Turkey’s Africa summit might be an opportunity to sell more drones

File Photo Somali Times/ Turkey-Africa summit in Istanbul




By Euronews

At a two-day Turkey-Africa summit, president Tayyip Recep Erdogan addressed what he described as a “great injustice.”

“Developments in recent years show us that allowing five member countries of the UN to decide the whole world’s destiny was a mistake,” he told dozens of African leaders assembled in the audience of the summit which opened in Istanbul on Friday.

It is not fair, Erdogan said, “that the African continent, with its population of 1.3 billion, is not represented at the UN Security Council,” while it represents a sixth of the world’s population. But the summit is also a big business opportunity — Turkey has been deepening its defence ties with African countries. It also has sophisticated, battle-tested drones to sell.
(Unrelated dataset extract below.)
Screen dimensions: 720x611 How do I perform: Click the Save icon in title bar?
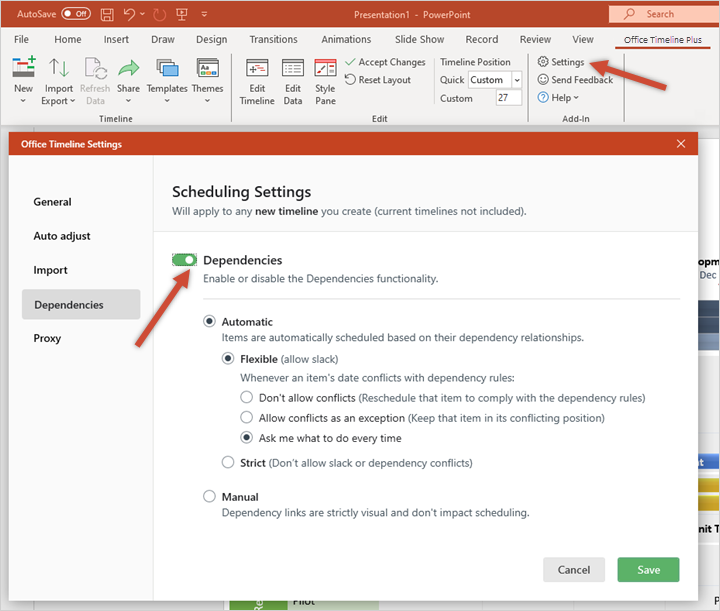coord(107,14)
This represents the next phase of the fast-blossoming relationship, experts say, since a number of African leaders are looking to buy up military hardware at cheaper prices and with fewer strings attached. In August, Turkey signed a military cooperation pledge with Ethiopian prime minister Abiy Ahmed, who has been embroiled in a war with Tigrayan rebels for the past year.




Ankara already has a military base in Somalia, while Morocco and Tunisia reportedly took their first delivery of Turkish combat drones in September. Angola also expressed an interest in drones during Erdogan’s first visit to the southern African country in October.
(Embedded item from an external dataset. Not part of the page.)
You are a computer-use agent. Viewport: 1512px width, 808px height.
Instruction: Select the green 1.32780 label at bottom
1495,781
Turkey to leapfrog Russia as top weapons seller in Africa?

“The most important sector is the defence sector because this is a new asset. Turkey has pushed this sector a lot, especially drones,” Federico Donelli, an international relations researcher at the University of Genoa, told AFP.

Russia has been the most dominant player on the African arms market, accounting for 49 per cent of the continent’s imports between 2015 and 2019, according to the Stockholm International Peace Research Institute.

But interest in Turkish weaponry is peaking.

The Bayraktar TB2 model is in high demand after it was credited with swinging the fate of conflicts in Libya and Azerbaijan’s breakaway region of Nagorno-Karabakh in the past few years. The drones are made by the private Baykar company, run by Haluk Bayraktar, one of Erdogan’s sons-in-law.

“Everywhere I go in Africa, everyone asks about UAVs,” Erdogan boasted after a visit to Angola, Nigeria, and Togo in October, boasting about his drones.




Turkey’s ties with Ethiopia have also come under serious scrutiny, where a brutal conflict has killed thousands, displaced more than two million, and driven hundreds of thousands into famine-like conditions, according to UN estimates.

A Western source said Turkey sent an undisclosed number of combat drones in support of Abiy’s campaign earlier this year, but that Ankara has since responded to international pressure and halted the sales.

“Ethiopia can buy these drones from whoever they want,” Turkey’s foreign ministry spokesman said in October, neither confirming nor denying the sales.

Official Turkish data does not break down the details of military sales to individual countries, only giving the total sales amount for each month. These have soared spectacularly in the past year.

Turkish defence and aviation exports to Ethiopia rose to $94.6 million (approx. €84.2 million) between January and November from around $235,000 (€210,000) in the same period last year, according to figures published by the Turkish Exporters Assembly.

Sales to Angola, Chad, and Morocco experienced similar jumps.

Drones as a bargaining chip Turkey’s drones first made international headlines after Ankara signed two deals with the UN-recognised Libyan government in 2019. It then swarmed the conflict zone with drones, stalling an advance by rebel eastern forces backed by Turkey’s regional rivals and paving the way for a truce.

Turkey cemented its drones’ reputation last year by helping Azerbaijan recapture most of the land it lost to separatist ethnic Armenian forces in disputed Nagorno-Karabakh nearly three decades ago.

“Now Turkey with drones has more cards to play when they have to deal with other countries,” Donelli said.

“This is a very good bargaining chip for Turkey,” he concluded. The head of Turkey’s Foreign Economic Relations Board Nail Olpak insisted the growing relationship was not just about weapons. “We care about the defence sector and our relations with Africa,” Olpak told AFP.

“But I would like to emphasise that if we see the defence sector only as weapons, rockets, guns, tanks and rifles, that would be wrong.” He highlighted Turkish mine-clearing vehicles in Togo, which qualify as defence industry sales.

Togo purportedly plans to improve its army with the support of Turkey through training and armoured vehicles, weapons and other kinds of equipment.

Turkey has reportedly set up a web of 37 military offices across Africa in line with Erdogan’s affirmed goal of tripling the annual trade volume with the continent to $75 billion (€66,7 billion) in the coming years.